What is required: Write the next part of the entry on Tyler Henry, picking up after its last sentence.

Provided text:
=======
Monday, April 13, 2026

#3005: Tyler Henry

A.k.a.  Tyler Henry Koelewyn – the full name he used when he was working as a clairvoyant for a new-age shop in California before being picked up by TV.

 

We suppose Greg Hendrix is too minor, and the stories of his antics too old (though one wonders what he’s up to these days), even for us. Tyler Henry, however, is not a minor figure. Tyler Henry is a major celebrity and heir-apparent to charlatans and delusional dingbats like Sylvia Browne and John Edward. Henry is a self-declared ‘clairvoyant and ‘medical intuitive’ (“Tyler can often physically sense the prior medical conditions of the spirits he is attempting to communicate with”), and a reality show personality who has appeared in in reality show series like Hollywood Medium with Tyler Henry and Life After Death with Tyler Henry, after getting his breakthrough following a 2015 appearance on Keeping Up with the Kardashians, where he gave a reading to one of the Kardashian sisters. He has subsequently gone on to give multiple readings to a variety of celebrities, including Megan Fox and Kristin Cavallari – of course, to make his show work, Henry usually has to claim that he doesn’t know who the celebrity he is talking to is so that they can be impressed when he relates information about them that is readily available via Google (yes, that’s the level of silly we’re talking about) – the most famous one being perhaps his reading with La Toya Jackson, in which he claimed to contact Michael Jackson (he didn’t), and the Alan Thicke affair, on which Henry largely bases his claims of being a ‘medical intuitive’. He has also published some books (Between Two Worlds: Lessons from the Other Side and Here & Hereafter: How Wisdom from the Departed Can Transform Your Life Now; yes, he mixes his psychic bullshit with bullshit selfhelp bullshit – what did you think?).
=======
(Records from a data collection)
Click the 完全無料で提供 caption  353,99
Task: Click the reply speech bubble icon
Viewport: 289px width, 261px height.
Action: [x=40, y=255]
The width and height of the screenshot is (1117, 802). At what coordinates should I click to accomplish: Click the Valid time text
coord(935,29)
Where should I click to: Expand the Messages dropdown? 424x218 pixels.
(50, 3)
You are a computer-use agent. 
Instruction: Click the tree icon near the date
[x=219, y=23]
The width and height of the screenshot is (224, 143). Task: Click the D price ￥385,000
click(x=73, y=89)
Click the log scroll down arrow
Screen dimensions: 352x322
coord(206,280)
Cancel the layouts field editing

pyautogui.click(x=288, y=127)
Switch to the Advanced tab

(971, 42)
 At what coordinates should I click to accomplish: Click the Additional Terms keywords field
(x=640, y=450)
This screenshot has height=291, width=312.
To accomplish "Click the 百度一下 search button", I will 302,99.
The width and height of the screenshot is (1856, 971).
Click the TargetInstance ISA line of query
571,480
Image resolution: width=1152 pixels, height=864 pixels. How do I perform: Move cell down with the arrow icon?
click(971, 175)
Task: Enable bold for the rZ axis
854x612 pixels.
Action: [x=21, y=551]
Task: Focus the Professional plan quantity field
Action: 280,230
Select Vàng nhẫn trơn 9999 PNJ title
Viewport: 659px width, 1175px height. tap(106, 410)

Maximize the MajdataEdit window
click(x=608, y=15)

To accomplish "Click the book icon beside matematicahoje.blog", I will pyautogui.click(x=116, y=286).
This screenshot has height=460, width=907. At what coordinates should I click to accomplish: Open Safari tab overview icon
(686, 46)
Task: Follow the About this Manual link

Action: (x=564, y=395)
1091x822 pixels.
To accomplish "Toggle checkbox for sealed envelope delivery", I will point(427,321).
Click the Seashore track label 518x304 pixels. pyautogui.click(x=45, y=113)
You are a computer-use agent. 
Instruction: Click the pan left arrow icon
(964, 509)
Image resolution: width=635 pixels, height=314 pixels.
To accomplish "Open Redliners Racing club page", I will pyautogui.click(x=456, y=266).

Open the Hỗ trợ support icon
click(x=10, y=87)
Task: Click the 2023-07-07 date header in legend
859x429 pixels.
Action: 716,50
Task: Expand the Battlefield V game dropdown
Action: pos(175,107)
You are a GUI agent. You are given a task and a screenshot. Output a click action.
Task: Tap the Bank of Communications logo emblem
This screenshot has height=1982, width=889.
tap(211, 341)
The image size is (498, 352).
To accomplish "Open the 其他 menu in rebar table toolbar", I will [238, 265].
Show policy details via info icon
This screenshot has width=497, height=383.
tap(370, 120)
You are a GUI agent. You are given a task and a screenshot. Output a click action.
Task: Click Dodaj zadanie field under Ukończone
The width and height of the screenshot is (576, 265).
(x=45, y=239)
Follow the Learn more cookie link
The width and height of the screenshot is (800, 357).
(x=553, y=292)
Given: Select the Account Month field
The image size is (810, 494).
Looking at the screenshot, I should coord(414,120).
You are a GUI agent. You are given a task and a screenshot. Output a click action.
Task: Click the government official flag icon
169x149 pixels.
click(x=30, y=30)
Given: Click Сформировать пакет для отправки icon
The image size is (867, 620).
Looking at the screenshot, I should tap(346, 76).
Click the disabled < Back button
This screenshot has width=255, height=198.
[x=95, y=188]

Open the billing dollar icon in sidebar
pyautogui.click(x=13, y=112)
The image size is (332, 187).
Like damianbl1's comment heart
=======
Expected answer:
 

Henry, who needless to say has no more psychic powers than a bathtub, uses a mix of deceptive cold reading and hot reading techniques to get his results, which tends to produce the usual responses among the silly-of-mind partially in virtue of the Forer effect and partially because mundane predictions that an average 10-year-old could have made or providing information that’s readily available through Google (or, usually, nothing of substance whatsoever) sound impressive to idiots (like Jeryl Lippe of lifeandstylemag) when it is coming from a celebrity.

 

But although Tyler Henry and his antics may immediately strike you as light and laughable entertainment, there is a serious and tragic side to it. Tyler Henry is a grief vampire, a self-proclaimed psychic medium (one of many) who ‘prey upon the loved ones of those who have recently died [to] exploit the grieving for their own monetary gain’; and such actions are not only exploitative but risk causing significant harm to people in already difficult situations. And Henry isn’t only claiming to contact long-ago grandmothers but to put grieving relatives in touch with victims of suicide. This is, needless to say, not a good idea. Henry’s efforts has of course been promoted by Dr. Phil, but then Dr. Phil is himself a dangerous loon. Fortunately, good people are paying attention as well.

 

There is decent coverage of Henry and his ilk here.

 

Diagnosis: No, it’s not really funny even though it’s hard not to laugh. Henry himself can laugh, too, of course – all the way to the bank – for Henry is, regardless of whether he himself genuinely believes he has the abilities he claims to have or not (he probably does believe so), a fraud and a dipshit.